Team Formation Criteria

Each teammate should participate in the project and presentation.
You have to work in teams of 3 people.
- The team consists of three personas.
  - Data engineer
    - Mainly peforms tasks of phase 2 (data engineernig/preparation) of CRISP-ML.
    - Creates data pipelines using Apache Airflow and deals with databases
    - Responsible for building automated data pipelines for data scientists and ML engineers.
  - Data scientist
    - Mainly peforms tasks of phases 1 and 3 (data understanding, model engineering) of CRISP-ML.
    - Prepares the data for ML modeling.
    - Prepares production-ready models.
    - Runs and tracks experiments with MLflow.
    - Participates ML engineer in phase 4 (model validation)
  - ML engineer
    - Focuses on peforming tasks of phases 5 and 6 (model deployment and model monitoring) of CRISP-ML.
    - Participates Data scientist in phase 4 (model validation)
    - Builds CI/CD pipelines
    - Deploys ML models
    - Monitors ML models and inform data scientists in case of issues
- All personas work on phase 1 (business and data understanding) of CRISP-ML.
- For exceptional situations, you need to contact the TA.
You should select a team before second lab.
Submit your teams in the sheet provided in the beginning of this document.

Grade distribution

Bachelor’s students

[20] The presentation
[80] The repository
- 15 points for phase I.
- 15 points for phase II.
- 10 points for phase III.
- 10 points for phase IV.
- 15 points for phase V.
- 15 points for phase VI.

The total points in this project is 100. The final grade of the project is computed as follows:

f i n a l g r a d e = r o u n d (60 * \frac{t o t a l p o i n t s}{100})
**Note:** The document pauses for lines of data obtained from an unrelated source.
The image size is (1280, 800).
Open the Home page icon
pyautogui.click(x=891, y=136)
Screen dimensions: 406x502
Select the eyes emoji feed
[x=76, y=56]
$final\space grade = round(60 * \frac{total \space points}{100})$

Master’s students

[15] The report
[15] The presentation
[70] The repository
- 10 points for phase I.
- 10 points for phase II.
- 10 points for phase III.
- 10 points for phase IV.
- 10 points for phase V.
- 10 points for phase VI.
- 10 points for additional efforts and creative projects.

The total points in this project is 100. The final grade of the project is computed as follows:

f i n a l g r a d e = r o u n d (60 * \frac{t o t a l p o i n t s}{100})

$final\space grade = round(60 * \frac{total \space points}{100})$

Possible cases for penalties

You did not attend the presentation day.
- Remove the points assigned for project defence
- Add penalty [-70%] for each other project deliverables.
Late submissions
- Add penalty [-70 points].
- If the student submitted after the defence day, then their submission is not considered and they get zero for the late submission
The student did not contribute in the project
- Add penalties to the student’s grade based on the contribution table
  - The penalty depends on the situation and percentage of contribution

Note: The penalty cases are not limited to this list. You need to ask the instructor to check for penalties in other cases.